Health-Sync: How I Automated My Nutrition and Sports Tracking with Python and Obsidian
Since early 2025 I’ve been using Obsidian as my central hub for daily planning: training schedules, study blocks, nutrition targets, and reflections all live in structured daily notes. The system works well for planning, but tracking actual performance was still a manual process, copying numbers from Eetmeter, scrolling through Strava, pasting into markdown tables. It took time and was often incomplete.
So I built health-sync: a Python CLI tool that pulls data from the Eetmeter API (Voedingscentrum) and the Strava API, and writes it directly into my Obsidian vault.
What it does
Health-sync fetches two types of data:
Nutrition (Eetmeter): Daily macro intake broken down by meal (breakfast, lunch, dinner, snacks), with a comparison against my kcal and protein targets:
| Maaltijd | Kcal | Eiwit (g) | Vet (g) | KH (g) |
|------------|----------|-----------|---------|--------|
| Ontbijt | 484 | 13 | 20 | 59 |
| Lunch | 813 | 41 | 40 | 66 |
| Avondeten | 750 | 23 | 31 | 88 |
| Tussendoor | 421 | 17 | 7 | 69 |
| Totaal | 2468 | 95 | 97 | 282 |
Target vs werkelijk: 2468/3350 kcal (74%), Eiwit 95/150g (63%)
Sports (Strava): All activities for the day with distance, pace, elevation, calories, and gear:
Trailrun — 13,83 km — 1:41:54 — 7:22 /km
Hoogte 468 m | Calorieën 1.216 | Schoenen: Kiprun fast 2
Both sections are inserted into existing daily notes using invisible HTML comment markers. This makes the process idempotent, running the tool twice produces exactly the same result, and it never touches content outside its own markers.
Weekly reflections get a summary table with daily macros and a protein target check across all seven days.
The feedback loop
What makes this useful is the combination with my daily note workflow. Each morning I generate a daily note with planned training, calculated nutrition targets (based on activity level), and study blocks. At the end of the day, or the next morning, health-sync fills in the actuals.
This creates a simple feedback loop:
- Plan: daily note with targets (kcal, protein, training)
- Execute: log food in Eetmeter, activities tracked via Strava
- Review: health-sync writes actuals next to targets
- Reflect: weekly reflection shows patterns (am I consistently hitting protein targets? how’s my training volume?)
The weekly overview is particularly valuable.
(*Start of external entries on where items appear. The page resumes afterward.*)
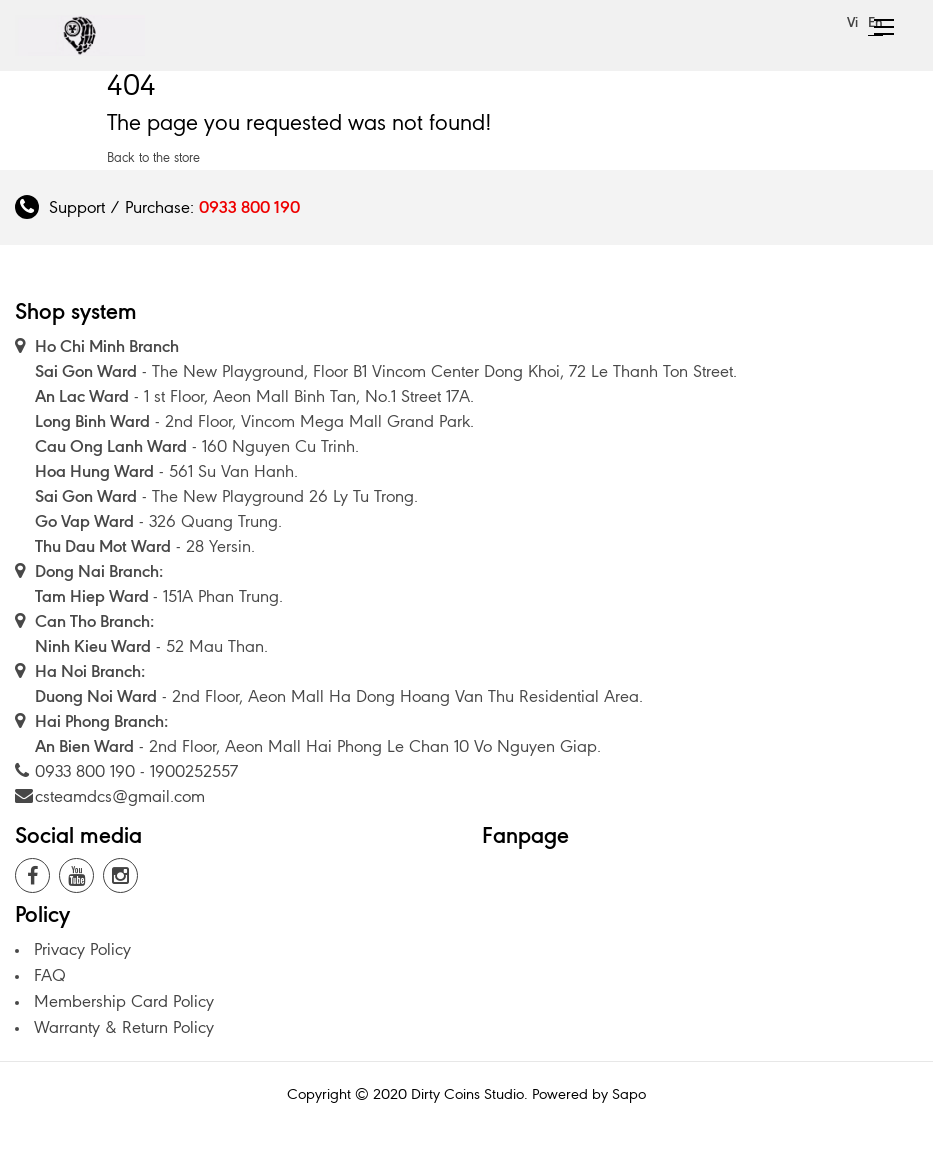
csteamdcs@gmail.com (120, 796)
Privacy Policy (82, 949)
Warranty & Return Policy (124, 1027)
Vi (852, 22)
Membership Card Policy (124, 1001)
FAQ (50, 975)
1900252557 (194, 771)
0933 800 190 (249, 207)
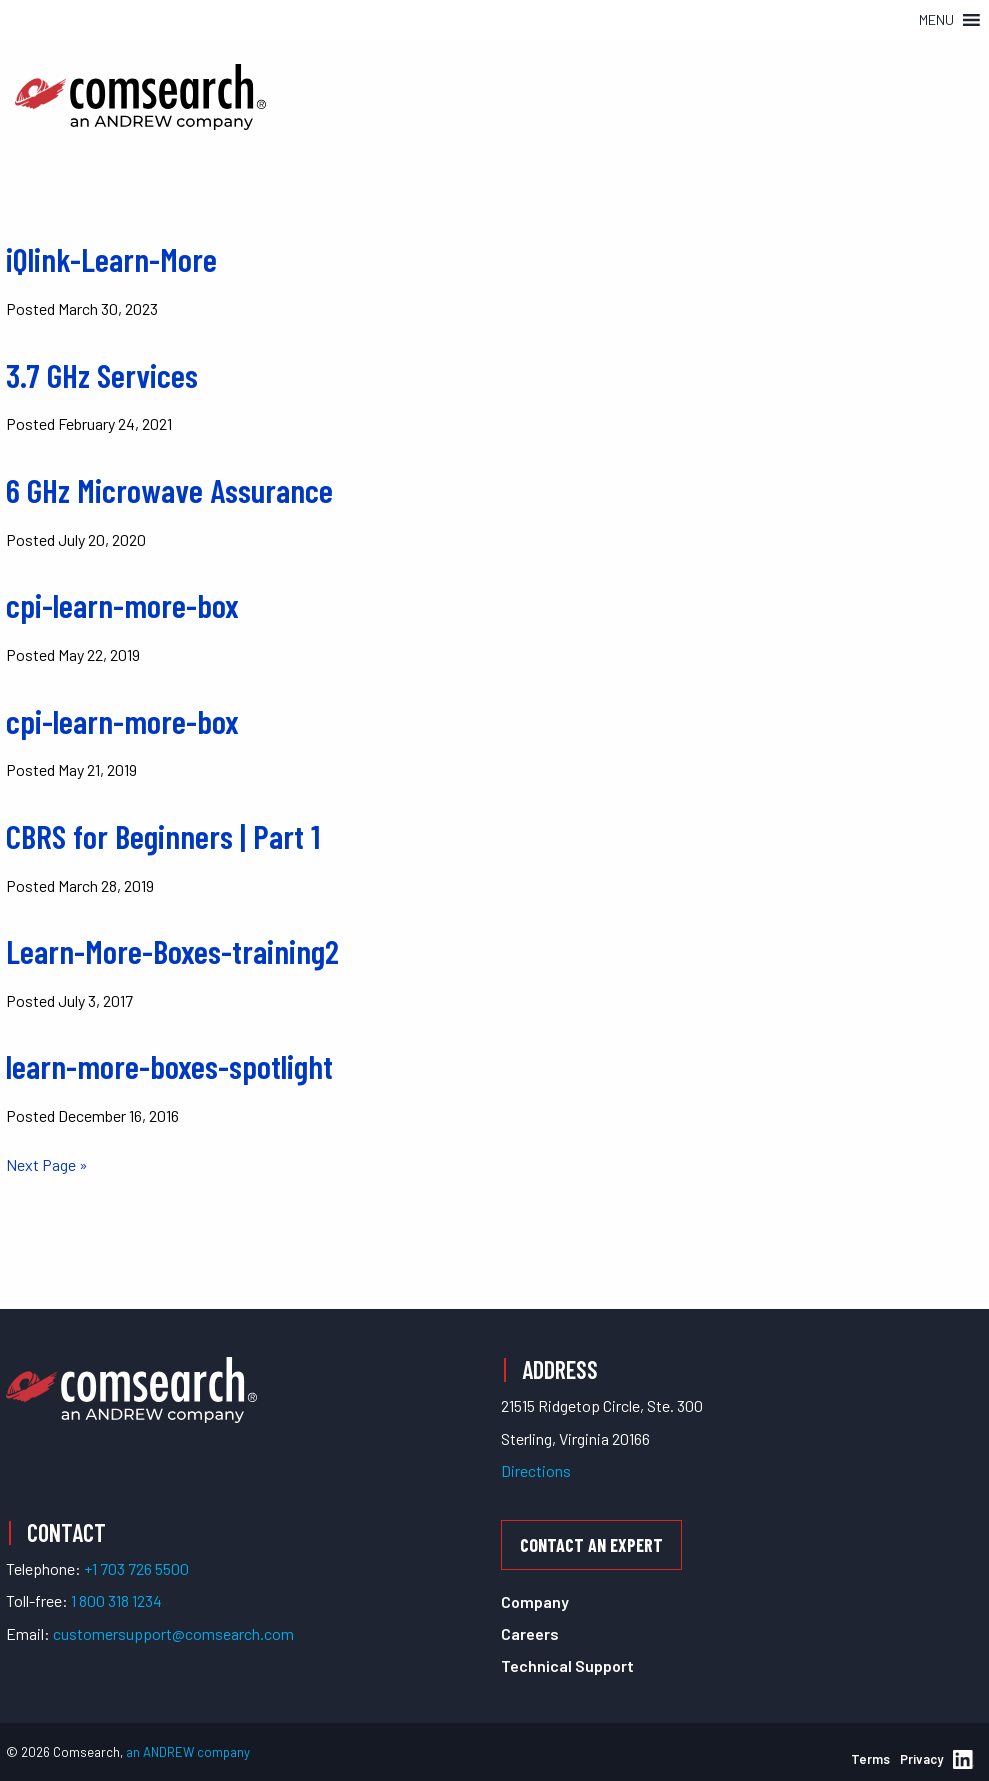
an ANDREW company (188, 1752)
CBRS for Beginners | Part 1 (163, 836)
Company (535, 1601)
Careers (530, 1633)
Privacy (921, 1759)
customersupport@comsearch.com (173, 1633)
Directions (536, 1470)
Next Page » (47, 1164)
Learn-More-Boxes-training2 (172, 951)
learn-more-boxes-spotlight (169, 1066)
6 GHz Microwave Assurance (169, 490)
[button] (936, 20)
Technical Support (567, 1665)
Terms (870, 1759)
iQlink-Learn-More (111, 259)
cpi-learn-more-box (122, 605)
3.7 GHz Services (102, 375)
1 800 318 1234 (116, 1600)
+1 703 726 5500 (136, 1568)
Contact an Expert (591, 1545)
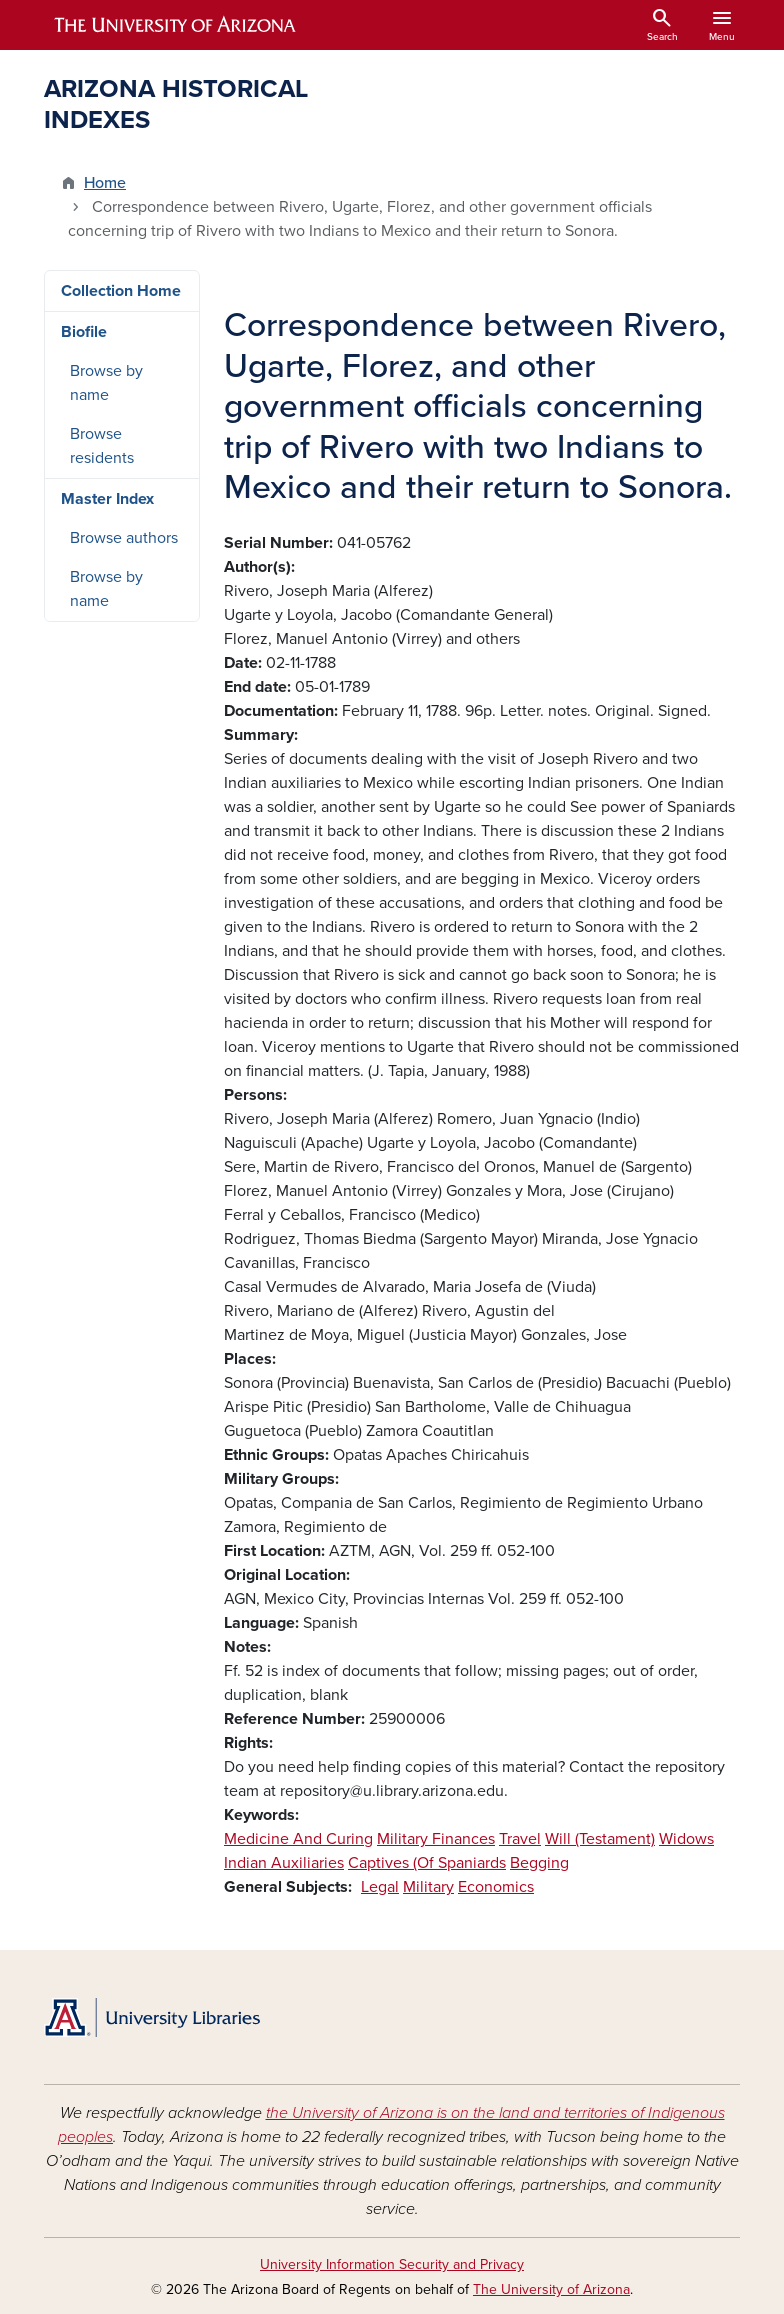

Seeing seven days side by side makes trends visible that individual days don’t reveal, like consistently undershooting protein on rest days, or a pattern of higher calorie intake mid-week.
Technical details
Health-sync is written in Python and uses:
- requests for the Eetmeter API (undocumented, reverse-engineered)
- stravalib for the Strava API (OAuth2 with automatic token refresh)
- Idempotent markdown manipulation with HTML comment markers invisible in Obsidian reading mode
Usage is straightforward:
# Sync today
python -m health_sync
# Sync a specific date range
python -m health_sync --from 2026-02-16 --to 2026-02-22
# Preview without modifying files
python -m health_sync --dry-run -v
The project is open source under the EUPL-1.2 license: github.com/hylke-rozema/health-sync
Why this matters
Quantified self tools are everywhere, but they usually live in their own silos. For instance Strava has its own dashboard, Eetmeter has its own overview. By pulling everything into Obsidian, the data lives where I already think and plan. There’s no context switch. The daily note becomes a single source of truth: what I planned, what I did, and how it compares.
It’s a small tool that saves maybe 10 minutes a day. But the consistency it enables, having complete, structured data every single day without manual effort, compounds over weeks and months into genuine insight about what works and what doesn’t.